L’art du contre-pied. Alors que le conflit au Proche-Orient altère le débat politique en France depuis trois semaines, Emmanuel Macron a fait un pas, dimanche 29 octobre, vers l’inscription de l’interruption volontaire de grossesse (IVG) dans la Constitution. « Le projet de loi constitutionnelle sera envoyé au Conseil d’Etat cette semaine et présenté en conseil des ministres d’ici la fin de l’année », a annoncé le chef de l’Etat sur le réseau social X (anciennement Twitter). Il s’agira d’ajouter, à l’article 34 de la Constitution, que « la loi détermine les conditions dans lesquelles s’exerce la liberté de la femme, qui lui est garantie, d’avoir recours à une interruption volontaire de grossesse ».
Le président de la République s’était engagé, le 8 mars, lors de l’hommage national à Gisèle Halimi, à « changer notre Constitution, afin d’y graver la liberté des femmes à recourir à l’interruption volontaire de grossesse pour assurer solennellement que rien ne pourra entraver ou défaire ce qui sera ainsi irréversible ».
« En 2024, la liberté des femmes de recourir à l’IVG sera irréversible », promet-il dimanche 29 octobre. Au terme d’« une période de crise intense ces derniers jours », souligne l’Elysée, marquée par l’assassinat du professeur Dominique Bernard, à Arras, le 13 octobre, et par la guerre au Proche-Orient, et avant de s’envoler pour l’Asie centrale, le chef de l’Etat met sur la table un sujet de nature, espère-t-il, à recréer une forme d’unité dans le monde politique. « Il veut retrouver un peu d’air, desserrer l’étau », estime le chef de file des sénateurs macronistes, François Patriat.
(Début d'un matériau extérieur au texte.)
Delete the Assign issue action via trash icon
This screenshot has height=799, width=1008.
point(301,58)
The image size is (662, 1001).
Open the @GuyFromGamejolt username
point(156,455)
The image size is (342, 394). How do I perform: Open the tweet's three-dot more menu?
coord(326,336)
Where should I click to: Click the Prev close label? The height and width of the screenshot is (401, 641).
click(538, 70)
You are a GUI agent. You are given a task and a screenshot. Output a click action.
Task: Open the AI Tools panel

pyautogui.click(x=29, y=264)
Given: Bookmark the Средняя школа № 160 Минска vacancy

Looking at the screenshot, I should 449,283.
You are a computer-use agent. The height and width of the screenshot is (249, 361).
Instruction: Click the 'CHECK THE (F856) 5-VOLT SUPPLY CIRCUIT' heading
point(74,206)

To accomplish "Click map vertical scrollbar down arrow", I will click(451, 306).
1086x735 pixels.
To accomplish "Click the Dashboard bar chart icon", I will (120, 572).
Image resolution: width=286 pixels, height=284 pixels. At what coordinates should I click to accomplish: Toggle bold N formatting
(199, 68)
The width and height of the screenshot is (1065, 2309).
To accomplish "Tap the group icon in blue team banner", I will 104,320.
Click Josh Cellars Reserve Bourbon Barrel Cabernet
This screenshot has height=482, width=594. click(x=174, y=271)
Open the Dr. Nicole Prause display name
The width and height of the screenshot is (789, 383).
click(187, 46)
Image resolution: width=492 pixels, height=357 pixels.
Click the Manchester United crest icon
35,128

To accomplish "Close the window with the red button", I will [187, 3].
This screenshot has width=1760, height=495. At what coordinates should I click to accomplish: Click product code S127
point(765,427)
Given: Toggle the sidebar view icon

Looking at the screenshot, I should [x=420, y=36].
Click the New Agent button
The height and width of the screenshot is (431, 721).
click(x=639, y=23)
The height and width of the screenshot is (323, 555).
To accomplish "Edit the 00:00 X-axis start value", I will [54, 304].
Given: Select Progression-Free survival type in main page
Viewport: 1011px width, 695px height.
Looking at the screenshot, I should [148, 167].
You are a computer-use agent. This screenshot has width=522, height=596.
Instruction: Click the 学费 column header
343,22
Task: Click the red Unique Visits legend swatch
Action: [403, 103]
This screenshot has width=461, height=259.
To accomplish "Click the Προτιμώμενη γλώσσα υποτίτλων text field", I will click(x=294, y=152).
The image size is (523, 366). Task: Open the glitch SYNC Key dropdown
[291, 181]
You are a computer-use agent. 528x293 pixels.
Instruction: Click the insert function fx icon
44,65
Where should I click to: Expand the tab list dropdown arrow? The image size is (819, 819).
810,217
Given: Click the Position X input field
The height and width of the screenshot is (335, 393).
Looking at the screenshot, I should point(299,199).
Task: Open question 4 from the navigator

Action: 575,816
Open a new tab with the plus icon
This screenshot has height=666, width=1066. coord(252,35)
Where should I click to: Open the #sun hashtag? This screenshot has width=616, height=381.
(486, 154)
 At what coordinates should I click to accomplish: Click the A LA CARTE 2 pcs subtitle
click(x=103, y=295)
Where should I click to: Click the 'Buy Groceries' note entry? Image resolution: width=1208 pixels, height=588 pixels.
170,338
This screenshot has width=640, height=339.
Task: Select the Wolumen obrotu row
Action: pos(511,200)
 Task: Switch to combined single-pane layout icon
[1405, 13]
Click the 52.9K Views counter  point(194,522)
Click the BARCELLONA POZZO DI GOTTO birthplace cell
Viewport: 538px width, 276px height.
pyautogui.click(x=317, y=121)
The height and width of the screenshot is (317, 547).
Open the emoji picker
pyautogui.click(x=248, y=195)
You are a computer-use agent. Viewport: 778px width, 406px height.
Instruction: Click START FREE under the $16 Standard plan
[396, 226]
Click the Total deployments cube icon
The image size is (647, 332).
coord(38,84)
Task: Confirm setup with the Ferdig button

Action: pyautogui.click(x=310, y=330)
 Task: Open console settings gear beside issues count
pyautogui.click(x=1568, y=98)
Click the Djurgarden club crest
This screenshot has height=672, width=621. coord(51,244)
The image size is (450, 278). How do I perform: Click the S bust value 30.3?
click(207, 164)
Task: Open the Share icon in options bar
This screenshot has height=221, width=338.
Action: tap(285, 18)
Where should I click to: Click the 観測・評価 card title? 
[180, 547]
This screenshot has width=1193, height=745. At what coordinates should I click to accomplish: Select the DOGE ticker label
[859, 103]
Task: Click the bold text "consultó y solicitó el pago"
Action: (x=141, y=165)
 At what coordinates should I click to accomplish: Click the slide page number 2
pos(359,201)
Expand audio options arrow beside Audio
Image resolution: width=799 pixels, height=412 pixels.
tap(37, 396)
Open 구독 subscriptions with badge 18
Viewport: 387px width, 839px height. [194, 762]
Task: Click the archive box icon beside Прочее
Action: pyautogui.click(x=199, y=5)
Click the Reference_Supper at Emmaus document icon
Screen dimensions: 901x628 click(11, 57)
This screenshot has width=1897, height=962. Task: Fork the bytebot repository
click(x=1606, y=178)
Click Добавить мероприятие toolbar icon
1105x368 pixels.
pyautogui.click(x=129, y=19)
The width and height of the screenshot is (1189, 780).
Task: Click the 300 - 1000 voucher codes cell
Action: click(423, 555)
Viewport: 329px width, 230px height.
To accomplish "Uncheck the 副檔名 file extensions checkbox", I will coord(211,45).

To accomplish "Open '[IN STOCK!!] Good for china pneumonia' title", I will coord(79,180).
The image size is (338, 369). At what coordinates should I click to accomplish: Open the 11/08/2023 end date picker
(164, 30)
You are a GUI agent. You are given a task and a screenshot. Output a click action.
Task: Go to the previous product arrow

« Une version de synthèse »
Avec cette révision de la Constitution, qu’il espère voir aboutir au premier trimestre 2024, Emmanuel Macron s’avance sur un terrain déjà largement balisé par les parlementaires. En novembre 2022, les députés votaient à une écrasante majorité une proposition de loi en faveur de la constitutionnalisation du « droit à l’interruption volontaire de grossesse », en réaction à la décision de la Cour suprême américaine, en juin 2022, de révoquer la protection au niveau fédéral du droit à l’avortement.
En février, le Sénat approuvait à son tour le principe d’une constitutionnalisation de l’IVG, mais en inscrivant la « liberté de la femme » de recourir à l’avortement, plutôt que son « droit ». Malgré cette retouche apportée par le sénateur Philippe Bas, ancien collaborateur de Simone Veil, pour sauver le texte in extremis, celui-ci n’avait été adopté qu’à une courte majorité (166 voix pour, 152 contre), une grande partie des sénateurs Les Républicains (LR) s’y opposant encore. « Le vote au Sénat a montré qu’une voie était possible pour adopter une révision constitutionnelle », souligne toutefois l’Elysée. On a vu que les « deux Chambres convergeaient vers quelque chose qui permettait de réviser la Constitution ».